**** Фрагмент текста ****
Тот, кто знал Монто, может понять, что нам не стоило волноваться. Он был в восторге от идеи перемен и полностью согласился с нашими доводами. В сущности, все шло гладко до нашей первой репетиции, когда Росси-Лемени, изображав­ший Мефистофиля бароном девятнадцатого века в накидке и цилиндре, спросил: «Как быть со строчкой в тексте, где гово­рится, что я ношу la plume au chapeau — шляпу с пером? Она будет звучать нелепо, если на мне будет надет цилиндр». «О, мы ее изменим», — ответил я легкомысленно и неожиданно поймал взгляд Монто. «Мой дорогой друг, — сказал он, — я приму все, что вы предложите, но только — ни единого изме-

нения в партитуре». Напрасно я пытался объяснить ему, что это будет изменением только в либретто. Он был непреклонен. Он был в тот момент представителем Гуно — и его стражем.
****
Задание: Перечислите в порядке первого упоминания все имена людей и персонажей, которые встречаются во фрагменте о репетиции. Приведенный далее перечень взят из другого источника.
**** Приложенный перечень ****
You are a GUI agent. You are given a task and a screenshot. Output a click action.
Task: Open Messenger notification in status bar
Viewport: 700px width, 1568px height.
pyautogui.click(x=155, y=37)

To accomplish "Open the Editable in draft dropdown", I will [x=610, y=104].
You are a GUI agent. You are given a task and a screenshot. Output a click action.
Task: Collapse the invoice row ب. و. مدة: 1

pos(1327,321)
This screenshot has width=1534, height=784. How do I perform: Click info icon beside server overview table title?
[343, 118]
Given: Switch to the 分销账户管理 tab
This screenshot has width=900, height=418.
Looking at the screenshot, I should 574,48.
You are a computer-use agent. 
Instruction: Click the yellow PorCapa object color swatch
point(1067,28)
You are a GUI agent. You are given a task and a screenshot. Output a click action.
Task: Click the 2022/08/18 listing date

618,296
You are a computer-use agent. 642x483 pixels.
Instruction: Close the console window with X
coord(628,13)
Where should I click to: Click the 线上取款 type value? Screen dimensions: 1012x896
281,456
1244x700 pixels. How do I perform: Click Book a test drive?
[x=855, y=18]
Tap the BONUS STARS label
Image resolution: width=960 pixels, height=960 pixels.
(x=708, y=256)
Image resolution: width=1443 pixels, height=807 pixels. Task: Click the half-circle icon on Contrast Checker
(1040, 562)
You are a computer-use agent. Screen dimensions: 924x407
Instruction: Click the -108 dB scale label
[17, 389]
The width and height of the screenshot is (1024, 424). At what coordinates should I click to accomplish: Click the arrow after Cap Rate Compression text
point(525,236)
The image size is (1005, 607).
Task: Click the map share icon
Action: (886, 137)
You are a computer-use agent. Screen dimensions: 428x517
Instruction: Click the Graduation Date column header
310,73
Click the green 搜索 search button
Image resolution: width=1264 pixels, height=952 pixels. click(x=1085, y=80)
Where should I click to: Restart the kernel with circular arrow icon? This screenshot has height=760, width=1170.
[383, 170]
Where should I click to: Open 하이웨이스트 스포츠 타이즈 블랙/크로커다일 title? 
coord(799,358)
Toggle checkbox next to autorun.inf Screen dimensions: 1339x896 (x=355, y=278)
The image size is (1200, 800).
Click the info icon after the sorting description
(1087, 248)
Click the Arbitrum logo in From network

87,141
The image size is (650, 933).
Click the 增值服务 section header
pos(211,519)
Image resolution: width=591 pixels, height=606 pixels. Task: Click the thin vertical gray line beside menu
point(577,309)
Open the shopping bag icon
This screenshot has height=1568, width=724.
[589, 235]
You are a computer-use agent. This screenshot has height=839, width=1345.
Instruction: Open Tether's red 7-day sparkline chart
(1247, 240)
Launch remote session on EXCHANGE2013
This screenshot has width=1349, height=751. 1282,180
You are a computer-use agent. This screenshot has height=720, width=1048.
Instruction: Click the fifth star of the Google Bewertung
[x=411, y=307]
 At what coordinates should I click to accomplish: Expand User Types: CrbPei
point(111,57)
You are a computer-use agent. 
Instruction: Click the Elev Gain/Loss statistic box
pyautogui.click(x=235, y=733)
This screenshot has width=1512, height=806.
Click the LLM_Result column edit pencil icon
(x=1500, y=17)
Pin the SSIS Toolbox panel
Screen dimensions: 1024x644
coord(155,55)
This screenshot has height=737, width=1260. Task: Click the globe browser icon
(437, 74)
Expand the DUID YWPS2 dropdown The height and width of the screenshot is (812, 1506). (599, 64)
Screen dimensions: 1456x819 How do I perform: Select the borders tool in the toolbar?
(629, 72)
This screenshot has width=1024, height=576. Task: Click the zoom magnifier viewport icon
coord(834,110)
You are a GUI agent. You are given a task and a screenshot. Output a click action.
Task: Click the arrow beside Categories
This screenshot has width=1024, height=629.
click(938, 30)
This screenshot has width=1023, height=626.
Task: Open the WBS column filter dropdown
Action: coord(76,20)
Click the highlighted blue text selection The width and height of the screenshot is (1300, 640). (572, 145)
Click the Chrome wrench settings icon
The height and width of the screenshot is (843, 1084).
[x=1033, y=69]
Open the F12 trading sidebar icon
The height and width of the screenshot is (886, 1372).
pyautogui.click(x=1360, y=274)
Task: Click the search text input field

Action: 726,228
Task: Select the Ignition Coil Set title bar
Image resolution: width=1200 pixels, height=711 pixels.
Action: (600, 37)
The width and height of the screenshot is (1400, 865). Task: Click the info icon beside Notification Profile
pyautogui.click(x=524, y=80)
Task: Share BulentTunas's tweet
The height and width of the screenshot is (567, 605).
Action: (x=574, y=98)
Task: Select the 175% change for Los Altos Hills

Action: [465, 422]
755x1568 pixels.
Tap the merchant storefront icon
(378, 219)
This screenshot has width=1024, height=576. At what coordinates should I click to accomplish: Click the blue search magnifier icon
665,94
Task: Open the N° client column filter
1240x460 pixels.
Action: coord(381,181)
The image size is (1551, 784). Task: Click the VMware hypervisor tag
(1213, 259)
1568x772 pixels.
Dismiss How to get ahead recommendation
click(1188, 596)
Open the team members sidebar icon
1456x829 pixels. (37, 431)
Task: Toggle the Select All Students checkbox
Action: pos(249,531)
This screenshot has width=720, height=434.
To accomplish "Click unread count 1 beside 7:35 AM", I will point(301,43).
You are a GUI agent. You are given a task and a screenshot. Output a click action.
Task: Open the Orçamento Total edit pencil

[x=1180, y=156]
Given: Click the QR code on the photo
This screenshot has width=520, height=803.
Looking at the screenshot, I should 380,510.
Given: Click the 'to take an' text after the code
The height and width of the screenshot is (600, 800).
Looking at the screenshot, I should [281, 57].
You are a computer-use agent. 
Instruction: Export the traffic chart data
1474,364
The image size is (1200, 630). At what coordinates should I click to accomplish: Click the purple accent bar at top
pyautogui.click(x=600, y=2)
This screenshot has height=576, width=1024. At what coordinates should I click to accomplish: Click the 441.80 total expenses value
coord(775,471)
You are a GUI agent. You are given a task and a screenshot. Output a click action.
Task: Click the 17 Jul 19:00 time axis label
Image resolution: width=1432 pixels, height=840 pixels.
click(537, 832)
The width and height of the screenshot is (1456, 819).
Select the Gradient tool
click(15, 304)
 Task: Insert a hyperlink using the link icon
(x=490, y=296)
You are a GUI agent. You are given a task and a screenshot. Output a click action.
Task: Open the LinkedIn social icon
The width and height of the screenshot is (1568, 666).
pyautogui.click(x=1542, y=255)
****
Ответ к заданию: Монто, Росси-Лемени, Мефистофиль, Гуно.